> [Written task]:
Update the entries below by replacing "computer-use agent" with "desktop automation agent" wherever it occurs. Leave every other character unchanged.

> [Data to process]:
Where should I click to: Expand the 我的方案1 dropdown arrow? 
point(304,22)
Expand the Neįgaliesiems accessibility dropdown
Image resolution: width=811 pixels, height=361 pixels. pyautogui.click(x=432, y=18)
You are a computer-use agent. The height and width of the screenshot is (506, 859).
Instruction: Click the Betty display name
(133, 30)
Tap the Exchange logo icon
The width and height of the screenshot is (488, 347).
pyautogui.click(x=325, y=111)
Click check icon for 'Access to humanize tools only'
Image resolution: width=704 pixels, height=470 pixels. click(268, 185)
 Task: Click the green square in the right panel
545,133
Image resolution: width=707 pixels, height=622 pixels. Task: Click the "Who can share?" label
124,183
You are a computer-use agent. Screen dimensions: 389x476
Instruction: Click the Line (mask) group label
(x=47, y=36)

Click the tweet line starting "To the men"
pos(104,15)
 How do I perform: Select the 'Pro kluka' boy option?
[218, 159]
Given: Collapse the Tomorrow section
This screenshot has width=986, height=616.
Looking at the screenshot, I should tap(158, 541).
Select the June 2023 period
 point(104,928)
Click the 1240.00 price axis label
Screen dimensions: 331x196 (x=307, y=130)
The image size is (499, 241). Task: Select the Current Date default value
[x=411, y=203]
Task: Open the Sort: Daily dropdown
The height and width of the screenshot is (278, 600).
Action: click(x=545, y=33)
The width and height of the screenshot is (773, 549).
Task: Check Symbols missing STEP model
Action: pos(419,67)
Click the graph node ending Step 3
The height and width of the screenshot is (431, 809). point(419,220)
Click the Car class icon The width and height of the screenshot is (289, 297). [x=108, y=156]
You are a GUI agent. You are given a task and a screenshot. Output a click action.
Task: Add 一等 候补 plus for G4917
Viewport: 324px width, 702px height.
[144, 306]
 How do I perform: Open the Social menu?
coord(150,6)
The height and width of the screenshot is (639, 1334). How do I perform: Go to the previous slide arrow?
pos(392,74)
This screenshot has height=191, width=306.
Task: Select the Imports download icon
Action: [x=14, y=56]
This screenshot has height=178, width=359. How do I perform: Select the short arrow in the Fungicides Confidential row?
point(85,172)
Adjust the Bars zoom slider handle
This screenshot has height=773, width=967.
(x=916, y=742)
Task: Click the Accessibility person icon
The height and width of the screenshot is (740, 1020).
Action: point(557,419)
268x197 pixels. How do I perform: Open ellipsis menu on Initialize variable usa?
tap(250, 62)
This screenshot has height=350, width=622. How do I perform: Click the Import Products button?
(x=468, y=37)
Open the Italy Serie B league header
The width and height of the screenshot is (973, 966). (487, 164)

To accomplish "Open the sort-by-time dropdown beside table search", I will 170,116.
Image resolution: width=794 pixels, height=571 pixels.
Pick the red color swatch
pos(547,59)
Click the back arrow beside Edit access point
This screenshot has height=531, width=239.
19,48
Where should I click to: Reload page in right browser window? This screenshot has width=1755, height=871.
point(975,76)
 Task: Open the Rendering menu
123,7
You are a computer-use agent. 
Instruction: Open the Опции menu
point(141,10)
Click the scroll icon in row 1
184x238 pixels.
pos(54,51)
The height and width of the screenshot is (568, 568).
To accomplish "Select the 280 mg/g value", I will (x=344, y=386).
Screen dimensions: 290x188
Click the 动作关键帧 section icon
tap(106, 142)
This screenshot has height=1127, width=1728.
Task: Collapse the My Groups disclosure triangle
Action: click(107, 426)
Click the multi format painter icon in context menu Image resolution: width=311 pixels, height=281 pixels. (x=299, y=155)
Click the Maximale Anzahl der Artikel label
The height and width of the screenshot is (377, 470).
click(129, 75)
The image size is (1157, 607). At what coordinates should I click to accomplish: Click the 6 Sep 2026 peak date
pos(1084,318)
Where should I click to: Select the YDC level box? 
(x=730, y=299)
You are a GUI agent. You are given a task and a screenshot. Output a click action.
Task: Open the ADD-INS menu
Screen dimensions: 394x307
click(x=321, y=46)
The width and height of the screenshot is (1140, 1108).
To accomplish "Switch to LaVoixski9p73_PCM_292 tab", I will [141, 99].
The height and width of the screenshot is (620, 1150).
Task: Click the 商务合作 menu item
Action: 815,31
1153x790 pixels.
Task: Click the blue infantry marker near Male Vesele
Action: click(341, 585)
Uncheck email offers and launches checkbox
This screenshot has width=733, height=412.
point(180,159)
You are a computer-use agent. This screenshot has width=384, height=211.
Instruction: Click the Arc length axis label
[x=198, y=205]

> [Solution for this exercise]:
Where should I click to: Expand the 我的方案1 dropdown arrow? 
point(304,22)
Expand the Neįgaliesiems accessibility dropdown
Image resolution: width=811 pixels, height=361 pixels. pyautogui.click(x=432, y=18)
You are a desktop automation agent. The height and width of the screenshot is (506, 859).
Instruction: Click the Betty display name
(133, 30)
Tap the Exchange logo icon
The width and height of the screenshot is (488, 347).
pyautogui.click(x=325, y=111)
Click check icon for 'Access to humanize tools only'
Image resolution: width=704 pixels, height=470 pixels. click(268, 185)
 Task: Click the green square in the right panel
545,133
Image resolution: width=707 pixels, height=622 pixels. Task: Click the "Who can share?" label
124,183
You are a desktop automation agent. Screen dimensions: 389x476
Instruction: Click the Line (mask) group label
(x=47, y=36)

Click the tweet line starting "To the men"
pos(104,15)
 How do I perform: Select the 'Pro kluka' boy option?
[218, 159]
Given: Collapse the Tomorrow section
This screenshot has width=986, height=616.
Looking at the screenshot, I should tap(158, 541).
Select the June 2023 period
 point(104,928)
Click the 1240.00 price axis label
Screen dimensions: 331x196 (x=307, y=130)
The image size is (499, 241). Task: Select the Current Date default value
[x=411, y=203]
Task: Open the Sort: Daily dropdown
The height and width of the screenshot is (278, 600).
Action: click(x=545, y=33)
The width and height of the screenshot is (773, 549).
Task: Check Symbols missing STEP model
Action: pos(419,67)
Click the graph node ending Step 3
The height and width of the screenshot is (431, 809). point(419,220)
Click the Car class icon The width and height of the screenshot is (289, 297). [x=108, y=156]
You are a GUI agent. You are given a task and a screenshot. Output a click action.
Task: Add 一等 候补 plus for G4917
Viewport: 324px width, 702px height.
[144, 306]
 How do I perform: Open the Social menu?
coord(150,6)
The height and width of the screenshot is (639, 1334). How do I perform: Go to the previous slide arrow?
pos(392,74)
This screenshot has height=191, width=306.
Task: Select the Imports download icon
Action: [x=14, y=56]
This screenshot has height=178, width=359. How do I perform: Select the short arrow in the Fungicides Confidential row?
point(85,172)
Adjust the Bars zoom slider handle
This screenshot has height=773, width=967.
(x=916, y=742)
Task: Click the Accessibility person icon
The height and width of the screenshot is (740, 1020).
Action: point(557,419)
268x197 pixels. How do I perform: Open ellipsis menu on Initialize variable usa?
tap(250, 62)
This screenshot has height=350, width=622. How do I perform: Click the Import Products button?
(x=468, y=37)
Open the Italy Serie B league header
The width and height of the screenshot is (973, 966). (487, 164)

To accomplish "Open the sort-by-time dropdown beside table search", I will 170,116.
Image resolution: width=794 pixels, height=571 pixels.
Pick the red color swatch
pos(547,59)
Click the back arrow beside Edit access point
This screenshot has height=531, width=239.
19,48
Where should I click to: Reload page in right browser window? This screenshot has width=1755, height=871.
point(975,76)
 Task: Open the Rendering menu
123,7
You are a desktop automation agent. 
Instruction: Open the Опции menu
point(141,10)
Click the scroll icon in row 1
184x238 pixels.
pos(54,51)
The height and width of the screenshot is (568, 568).
To accomplish "Select the 280 mg/g value", I will (x=344, y=386).
Screen dimensions: 290x188
Click the 动作关键帧 section icon
tap(106, 142)
This screenshot has height=1127, width=1728.
Task: Collapse the My Groups disclosure triangle
Action: click(107, 426)
Click the multi format painter icon in context menu Image resolution: width=311 pixels, height=281 pixels. (x=299, y=155)
Click the Maximale Anzahl der Artikel label
The height and width of the screenshot is (377, 470).
click(129, 75)
The image size is (1157, 607). At what coordinates should I click to accomplish: Click the 6 Sep 2026 peak date
pos(1084,318)
Where should I click to: Select the YDC level box? 
(x=730, y=299)
You are a GUI agent. You are given a task and a screenshot. Output a click action.
Task: Open the ADD-INS menu
Screen dimensions: 394x307
click(x=321, y=46)
The width and height of the screenshot is (1140, 1108).
To accomplish "Switch to LaVoixski9p73_PCM_292 tab", I will [141, 99].
The height and width of the screenshot is (620, 1150).
Task: Click the 商务合作 menu item
Action: 815,31
1153x790 pixels.
Task: Click the blue infantry marker near Male Vesele
Action: click(341, 585)
Uncheck email offers and launches checkbox
This screenshot has width=733, height=412.
point(180,159)
You are a desktop automation agent. This screenshot has width=384, height=211.
Instruction: Click the Arc length axis label
[x=198, y=205]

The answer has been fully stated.